Visto che ero in un tempio, mi sentii in dovere di dedicare un pensiero a Pa’. Forse i luoghi di culto erano un po’ come una cabina telefonica, o un Internet point: una linea diretta con il paradiso…
«Ciao Pa’, mi dispiace che tu sia morto. Mi manchi molto più di quanto avrei creduto possibile. E mi addolora il fatto di non averti ascoltato quando mi davi consigli, mi dicevi parole sagge e cose del genere. Avrei dovuto farlo, perché guarda come mi sono ridotta. Spero che tu stia bene lassù.» Poi aggiunsi: «Mi dispiace».
Mi alzai a disagio, con un groppo in gola, e mi diressi verso l’uscita. Stavo per andarmene, quando mi voltai.
«Aiutami, Pa’, ti prego» sussurrai.
Comprai una bottiglia d’acqua da un ambulante e mi avventurai fino al fiume Chao Phraya, dove rimasi a osservare il traffico di imbarcazioni. Canoe, motoscafi e grandi chiatte coperte di teli neri andavano e venivano ogni giorno. Decisi di salire su un traghetto passeggeri e farmi un giro. Non costava quasi nulla ed era sempre meglio che starmene nella mia miserabile camera di albergo all’aeroporto.
Navigando passavamo accanto a grattacieli di vetro, tra i quali si annidavano eleganti templi, e lungo le sponde del fiume pontili instabili collegavano le case di legno alle attività frenetiche sull’acqua. Imbracciai la fedele macchina fotografica Nikon – me l’aveva regalata Pa’ per il mio sedicesimo compleanno, per “fotografare tutto ciò che ti è di ispirazione” – e iniziai a scattare.

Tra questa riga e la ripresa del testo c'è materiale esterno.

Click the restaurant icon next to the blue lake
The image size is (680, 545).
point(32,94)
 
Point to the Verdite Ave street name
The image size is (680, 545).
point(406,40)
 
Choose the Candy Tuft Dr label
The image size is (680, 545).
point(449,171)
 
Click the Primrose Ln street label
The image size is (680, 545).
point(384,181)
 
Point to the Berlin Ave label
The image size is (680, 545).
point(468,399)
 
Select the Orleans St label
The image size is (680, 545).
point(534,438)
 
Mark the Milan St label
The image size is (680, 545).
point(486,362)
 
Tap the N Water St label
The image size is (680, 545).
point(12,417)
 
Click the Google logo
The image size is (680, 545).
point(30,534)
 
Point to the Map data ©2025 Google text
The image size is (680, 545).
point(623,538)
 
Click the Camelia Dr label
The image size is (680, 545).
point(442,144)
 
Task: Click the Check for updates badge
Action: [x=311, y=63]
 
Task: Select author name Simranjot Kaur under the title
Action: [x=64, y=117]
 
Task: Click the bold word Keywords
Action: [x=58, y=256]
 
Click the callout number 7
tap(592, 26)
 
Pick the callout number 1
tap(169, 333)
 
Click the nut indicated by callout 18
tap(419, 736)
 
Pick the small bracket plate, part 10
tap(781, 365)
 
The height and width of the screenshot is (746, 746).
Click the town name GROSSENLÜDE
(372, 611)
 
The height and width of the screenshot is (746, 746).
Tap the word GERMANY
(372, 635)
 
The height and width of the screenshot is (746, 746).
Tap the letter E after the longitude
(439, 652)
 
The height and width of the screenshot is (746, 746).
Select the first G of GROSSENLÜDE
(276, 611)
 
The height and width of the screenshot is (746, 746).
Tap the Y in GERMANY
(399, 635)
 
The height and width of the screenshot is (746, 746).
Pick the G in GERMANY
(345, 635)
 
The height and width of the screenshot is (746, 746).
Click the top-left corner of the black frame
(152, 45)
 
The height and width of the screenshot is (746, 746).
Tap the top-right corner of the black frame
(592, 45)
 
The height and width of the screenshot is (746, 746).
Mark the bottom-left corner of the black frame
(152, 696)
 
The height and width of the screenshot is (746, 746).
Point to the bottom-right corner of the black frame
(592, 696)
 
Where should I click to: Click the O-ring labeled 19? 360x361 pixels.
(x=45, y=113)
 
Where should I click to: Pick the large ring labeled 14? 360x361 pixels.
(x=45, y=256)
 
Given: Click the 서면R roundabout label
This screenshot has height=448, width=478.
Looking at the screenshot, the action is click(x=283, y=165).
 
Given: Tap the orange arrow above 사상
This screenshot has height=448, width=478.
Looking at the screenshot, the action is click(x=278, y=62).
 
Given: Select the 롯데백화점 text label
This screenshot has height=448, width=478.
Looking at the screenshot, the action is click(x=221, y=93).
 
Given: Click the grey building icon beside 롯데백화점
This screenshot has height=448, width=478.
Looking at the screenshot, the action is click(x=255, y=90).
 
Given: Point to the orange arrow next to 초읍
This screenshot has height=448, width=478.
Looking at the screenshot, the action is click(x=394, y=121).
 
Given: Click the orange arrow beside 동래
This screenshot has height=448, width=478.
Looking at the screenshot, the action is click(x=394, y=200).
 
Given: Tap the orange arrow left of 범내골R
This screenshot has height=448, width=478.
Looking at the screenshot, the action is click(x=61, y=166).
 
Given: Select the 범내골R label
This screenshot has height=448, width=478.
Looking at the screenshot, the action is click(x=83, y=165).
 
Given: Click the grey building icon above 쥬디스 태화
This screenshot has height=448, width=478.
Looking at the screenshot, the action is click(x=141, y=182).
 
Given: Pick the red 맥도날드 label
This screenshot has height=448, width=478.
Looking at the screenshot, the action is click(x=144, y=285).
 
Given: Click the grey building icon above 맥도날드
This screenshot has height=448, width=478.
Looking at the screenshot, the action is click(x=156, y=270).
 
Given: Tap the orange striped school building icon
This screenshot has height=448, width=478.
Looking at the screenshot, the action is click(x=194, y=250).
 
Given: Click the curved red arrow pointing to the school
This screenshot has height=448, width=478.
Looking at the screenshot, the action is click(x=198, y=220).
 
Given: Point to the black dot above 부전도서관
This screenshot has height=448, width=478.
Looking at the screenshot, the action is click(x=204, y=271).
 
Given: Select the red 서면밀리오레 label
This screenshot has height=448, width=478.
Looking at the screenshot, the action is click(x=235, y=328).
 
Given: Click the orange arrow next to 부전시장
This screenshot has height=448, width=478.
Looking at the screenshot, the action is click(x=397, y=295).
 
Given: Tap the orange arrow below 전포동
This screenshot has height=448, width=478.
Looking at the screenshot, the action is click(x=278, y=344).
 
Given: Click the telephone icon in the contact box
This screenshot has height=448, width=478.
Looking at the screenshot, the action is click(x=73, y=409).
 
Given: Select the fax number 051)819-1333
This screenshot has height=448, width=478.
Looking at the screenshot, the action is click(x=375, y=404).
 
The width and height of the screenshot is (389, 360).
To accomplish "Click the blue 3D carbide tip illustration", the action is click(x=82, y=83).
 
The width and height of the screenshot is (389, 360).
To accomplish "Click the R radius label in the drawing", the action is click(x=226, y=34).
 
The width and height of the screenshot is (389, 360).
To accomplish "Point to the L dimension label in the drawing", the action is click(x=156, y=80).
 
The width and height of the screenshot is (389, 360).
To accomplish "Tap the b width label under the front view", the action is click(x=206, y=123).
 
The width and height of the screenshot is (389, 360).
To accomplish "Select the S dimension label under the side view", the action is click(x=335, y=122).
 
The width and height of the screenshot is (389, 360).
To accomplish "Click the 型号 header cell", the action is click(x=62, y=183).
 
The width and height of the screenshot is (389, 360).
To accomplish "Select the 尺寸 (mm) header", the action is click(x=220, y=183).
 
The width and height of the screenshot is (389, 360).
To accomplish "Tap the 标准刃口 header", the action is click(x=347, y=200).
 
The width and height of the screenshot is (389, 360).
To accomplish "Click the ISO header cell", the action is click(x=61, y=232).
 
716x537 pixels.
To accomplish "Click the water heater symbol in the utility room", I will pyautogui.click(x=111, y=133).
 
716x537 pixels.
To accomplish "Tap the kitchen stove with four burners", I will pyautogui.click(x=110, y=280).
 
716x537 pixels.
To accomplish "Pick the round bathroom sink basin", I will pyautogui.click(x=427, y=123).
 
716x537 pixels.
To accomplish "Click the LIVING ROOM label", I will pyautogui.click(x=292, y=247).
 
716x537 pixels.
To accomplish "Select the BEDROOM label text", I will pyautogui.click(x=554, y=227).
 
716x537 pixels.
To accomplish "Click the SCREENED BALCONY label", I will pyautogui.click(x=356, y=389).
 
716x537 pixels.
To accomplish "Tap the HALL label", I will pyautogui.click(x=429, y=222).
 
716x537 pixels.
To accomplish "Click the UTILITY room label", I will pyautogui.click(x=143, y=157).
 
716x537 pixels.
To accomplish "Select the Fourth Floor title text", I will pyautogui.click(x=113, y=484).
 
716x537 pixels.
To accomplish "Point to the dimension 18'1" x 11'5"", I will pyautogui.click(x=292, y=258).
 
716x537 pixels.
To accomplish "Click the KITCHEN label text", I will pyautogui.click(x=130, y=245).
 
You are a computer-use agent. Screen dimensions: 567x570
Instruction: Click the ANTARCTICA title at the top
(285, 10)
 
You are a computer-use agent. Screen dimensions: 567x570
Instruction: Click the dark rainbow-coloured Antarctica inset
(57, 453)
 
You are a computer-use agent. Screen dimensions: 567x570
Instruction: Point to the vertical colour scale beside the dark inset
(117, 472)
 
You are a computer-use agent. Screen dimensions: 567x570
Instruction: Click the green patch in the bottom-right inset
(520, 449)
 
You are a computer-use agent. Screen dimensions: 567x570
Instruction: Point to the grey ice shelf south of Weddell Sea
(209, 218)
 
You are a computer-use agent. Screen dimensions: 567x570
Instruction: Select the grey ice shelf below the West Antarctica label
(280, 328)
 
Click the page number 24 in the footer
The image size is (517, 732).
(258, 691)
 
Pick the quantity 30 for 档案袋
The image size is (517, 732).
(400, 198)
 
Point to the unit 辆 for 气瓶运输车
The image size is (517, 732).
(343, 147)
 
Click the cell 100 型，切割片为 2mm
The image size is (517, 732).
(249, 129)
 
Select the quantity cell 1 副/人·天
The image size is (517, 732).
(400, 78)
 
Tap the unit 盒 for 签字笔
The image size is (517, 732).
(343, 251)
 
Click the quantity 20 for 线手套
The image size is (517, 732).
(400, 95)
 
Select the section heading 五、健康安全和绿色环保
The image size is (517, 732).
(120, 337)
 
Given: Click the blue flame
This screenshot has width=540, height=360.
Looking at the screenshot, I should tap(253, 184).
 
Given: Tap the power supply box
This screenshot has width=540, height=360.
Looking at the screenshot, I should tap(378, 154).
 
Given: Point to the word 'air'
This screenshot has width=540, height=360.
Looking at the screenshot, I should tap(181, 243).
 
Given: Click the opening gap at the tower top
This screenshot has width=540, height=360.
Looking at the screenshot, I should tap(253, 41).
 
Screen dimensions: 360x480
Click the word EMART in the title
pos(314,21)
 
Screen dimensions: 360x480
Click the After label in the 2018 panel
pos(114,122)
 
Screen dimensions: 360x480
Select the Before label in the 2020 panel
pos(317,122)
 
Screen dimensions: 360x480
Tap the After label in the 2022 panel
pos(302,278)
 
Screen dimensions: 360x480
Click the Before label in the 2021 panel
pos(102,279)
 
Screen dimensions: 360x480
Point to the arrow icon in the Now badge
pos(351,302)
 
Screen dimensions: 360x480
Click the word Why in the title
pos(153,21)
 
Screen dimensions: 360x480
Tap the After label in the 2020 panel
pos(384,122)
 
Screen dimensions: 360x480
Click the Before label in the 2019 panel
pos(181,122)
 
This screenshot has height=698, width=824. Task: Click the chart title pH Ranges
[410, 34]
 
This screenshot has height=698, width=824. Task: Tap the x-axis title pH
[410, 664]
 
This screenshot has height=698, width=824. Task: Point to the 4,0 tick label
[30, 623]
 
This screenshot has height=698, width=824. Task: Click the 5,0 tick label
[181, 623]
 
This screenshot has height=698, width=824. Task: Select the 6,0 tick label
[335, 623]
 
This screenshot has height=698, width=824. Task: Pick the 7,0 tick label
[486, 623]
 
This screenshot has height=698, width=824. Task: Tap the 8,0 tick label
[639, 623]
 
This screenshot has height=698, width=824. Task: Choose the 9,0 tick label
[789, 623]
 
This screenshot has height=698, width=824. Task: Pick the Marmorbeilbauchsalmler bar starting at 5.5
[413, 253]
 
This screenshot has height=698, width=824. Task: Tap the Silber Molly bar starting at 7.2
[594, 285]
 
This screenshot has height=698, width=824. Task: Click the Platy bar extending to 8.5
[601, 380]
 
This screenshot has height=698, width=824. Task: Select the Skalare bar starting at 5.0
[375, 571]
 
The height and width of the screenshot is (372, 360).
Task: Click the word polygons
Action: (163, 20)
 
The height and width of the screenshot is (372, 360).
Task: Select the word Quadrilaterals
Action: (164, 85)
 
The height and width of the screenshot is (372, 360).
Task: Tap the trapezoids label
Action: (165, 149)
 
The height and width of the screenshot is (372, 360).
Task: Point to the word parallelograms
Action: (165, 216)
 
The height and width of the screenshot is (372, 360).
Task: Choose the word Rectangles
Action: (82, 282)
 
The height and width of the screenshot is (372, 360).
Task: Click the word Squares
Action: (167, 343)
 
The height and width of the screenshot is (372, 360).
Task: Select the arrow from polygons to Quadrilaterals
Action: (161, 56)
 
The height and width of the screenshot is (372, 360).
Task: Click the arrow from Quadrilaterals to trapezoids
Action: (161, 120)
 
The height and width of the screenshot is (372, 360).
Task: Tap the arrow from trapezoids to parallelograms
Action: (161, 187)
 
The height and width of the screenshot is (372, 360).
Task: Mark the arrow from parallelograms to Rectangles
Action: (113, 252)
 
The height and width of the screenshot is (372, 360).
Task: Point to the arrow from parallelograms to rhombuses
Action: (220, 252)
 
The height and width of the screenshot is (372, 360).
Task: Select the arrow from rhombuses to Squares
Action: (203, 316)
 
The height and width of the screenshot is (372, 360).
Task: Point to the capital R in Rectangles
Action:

Star aveva cercato di convincermi a passare a una macchina digitale, ma io e la tecnologia non andavamo troppo d’accordo.
Scesi dal traghetto subito dopo l’Oriental Hotel e cominciai a camminare, e in quel mentre mi ricordai quando avevo portato Star a prendere il tè nella famosa Authors’ Lounge. Eravamo in jeans e maglietta e ci sentivamo entrambe fuori posto, in mezzo a quella folla elegante. Star aveva passato ore e ore in biblioteca a guardare le firme di tutti gli scrittori che avevano alloggiato nell’albergo in passato. Mi chiesi se si sarebbe finalmente decisa a scrivere un romanzo, essendo bravissima a mettere insieme le frasi e descrivere le cose. Non che fossero più affari miei, ormai. Ora aveva una nuova famiglia, e anche se lo negava, sapevo che c’era di mezzo un uomo. Avevo visto i suoi occhi illuminarsi quando ero arrivata a casa, qualche settimana prima, e l’avevo trovata in compagnia di quel tale, che la guardava con aria adorante.
Mi sedetti in un locale all’aperto e ordinai dei noodle e una birra, giusto per fare qualcosa. Non andavo d’accordo con l’alcol, ma visto come mi sentivo non mi avrebbe certo fatta stare peggio. Mentre mangiavo, pensavo a ciò che mi feriva di più; non tanto che Star avesse trovato un fidanzato e un lavoro, quanto che si fosse allontanata da me, lentamente e dolorosamente. Forse credeva che sarei stata gelosa, che la volessi tutta per me, ma non era vero. Le volevo bene più di ogni altra cosa, e volevo soltanto vederla felice. Non ero tanto stupida da credere che un uomo non sarebbe mai arrivato, essendo lei tanto bella e intelligente.
Sei stata molto scortese con lui quando è venuto a casa, mi ricordò la mia coscienza. Sì, mi aveva dato fastidio trovarmelo davanti, e come al solito non ero riuscita a nasconderlo.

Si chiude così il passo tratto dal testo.